++++ Supplied data ++++
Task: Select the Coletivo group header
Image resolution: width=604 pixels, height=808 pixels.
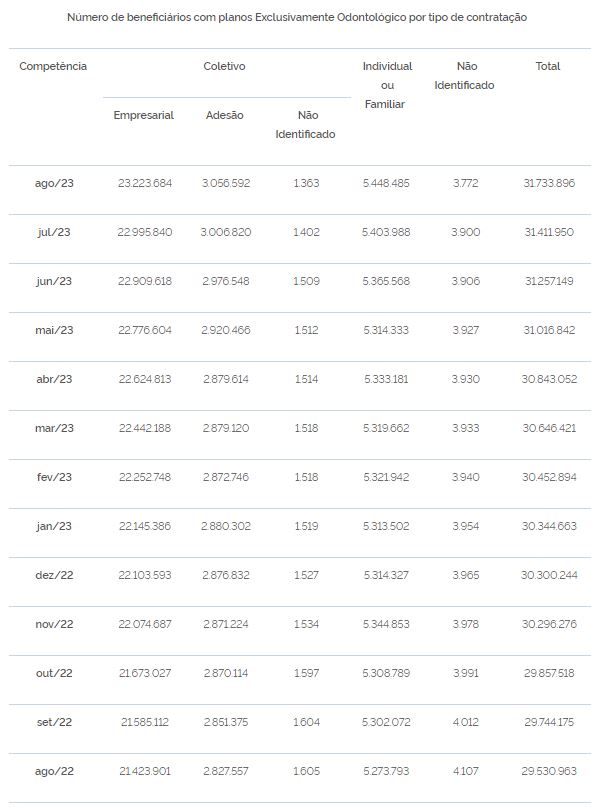Action: 224,66
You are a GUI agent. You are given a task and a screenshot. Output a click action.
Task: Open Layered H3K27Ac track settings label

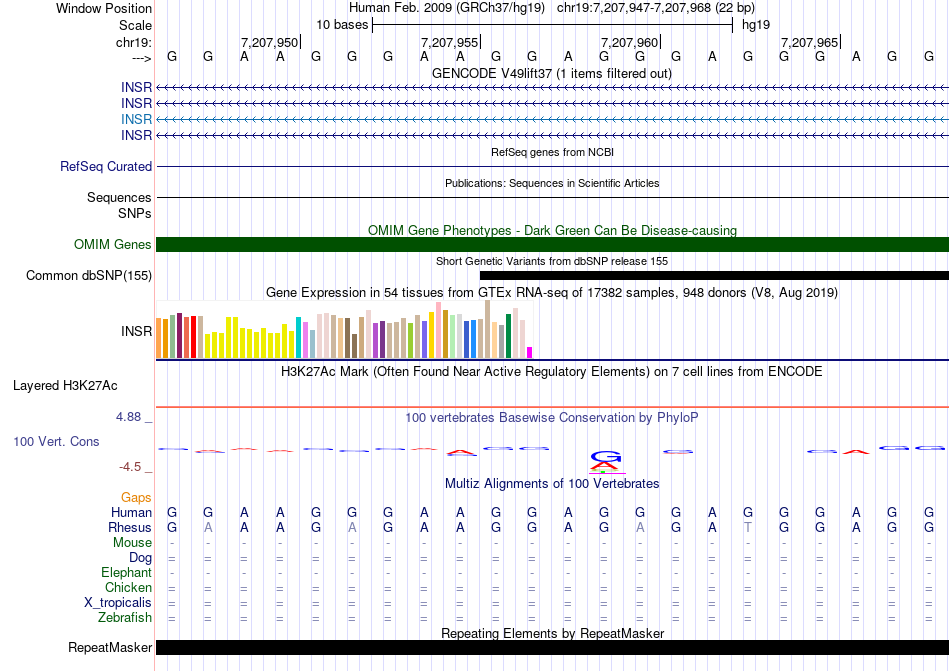click(x=65, y=385)
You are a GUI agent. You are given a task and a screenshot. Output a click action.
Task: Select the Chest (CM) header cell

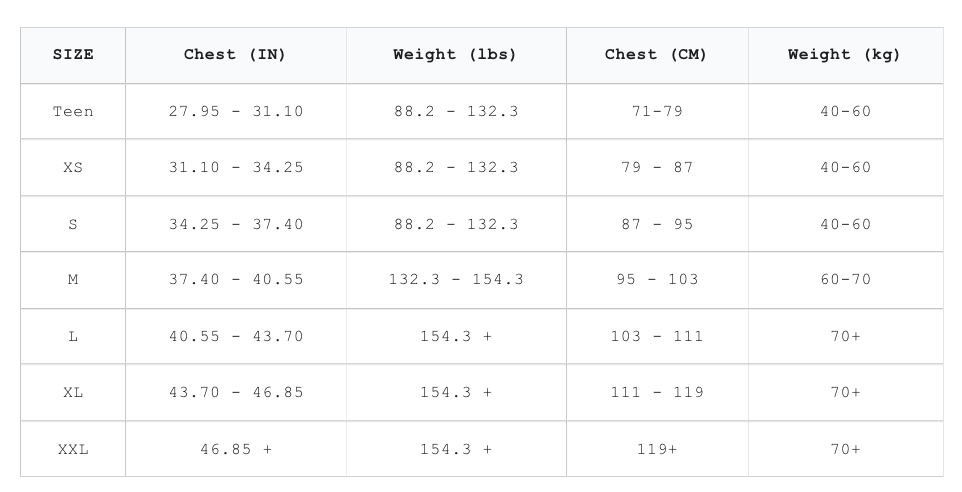[657, 55]
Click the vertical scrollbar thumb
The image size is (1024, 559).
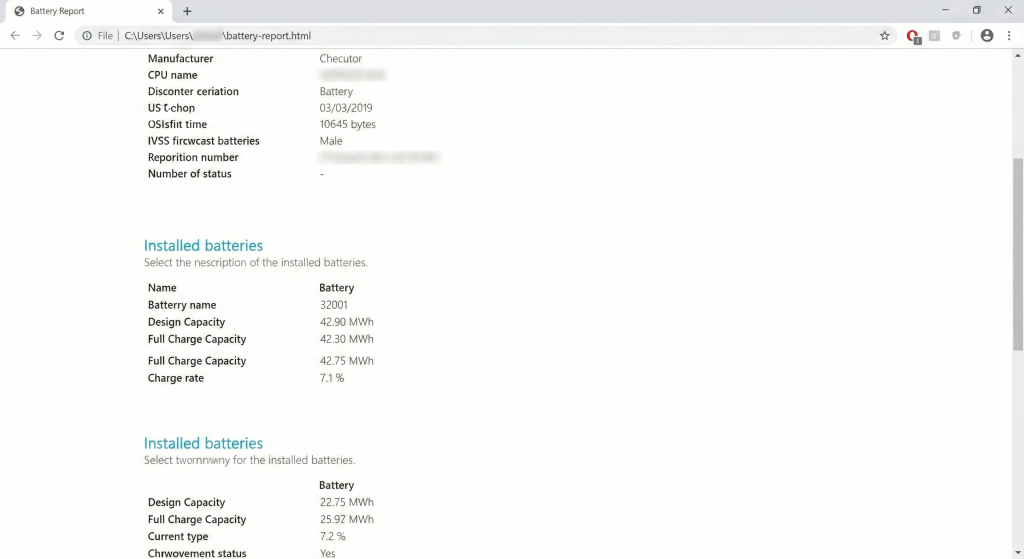[1018, 253]
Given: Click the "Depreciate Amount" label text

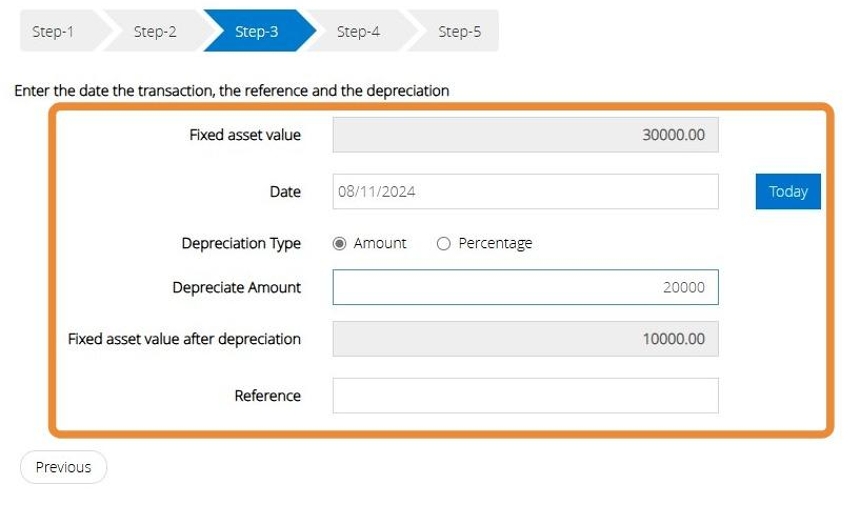Looking at the screenshot, I should [x=236, y=287].
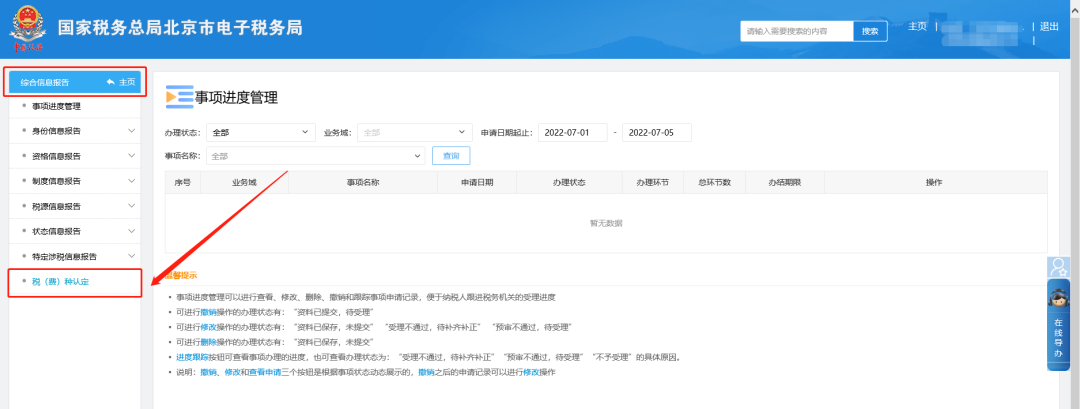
++++
# Work request
Return the lines exactly, from the one containing "Task: Select the Chest (CM) header cell" through the last line above, including both ends and excluding every picture.

# Written reply
Task: Select the Chest (CM) header cell

[657, 55]
Click the vertical scrollbar thumb
The image size is (1024, 559).
[1018, 253]
Given: Click the "Depreciate Amount" label text

Looking at the screenshot, I should [x=236, y=287].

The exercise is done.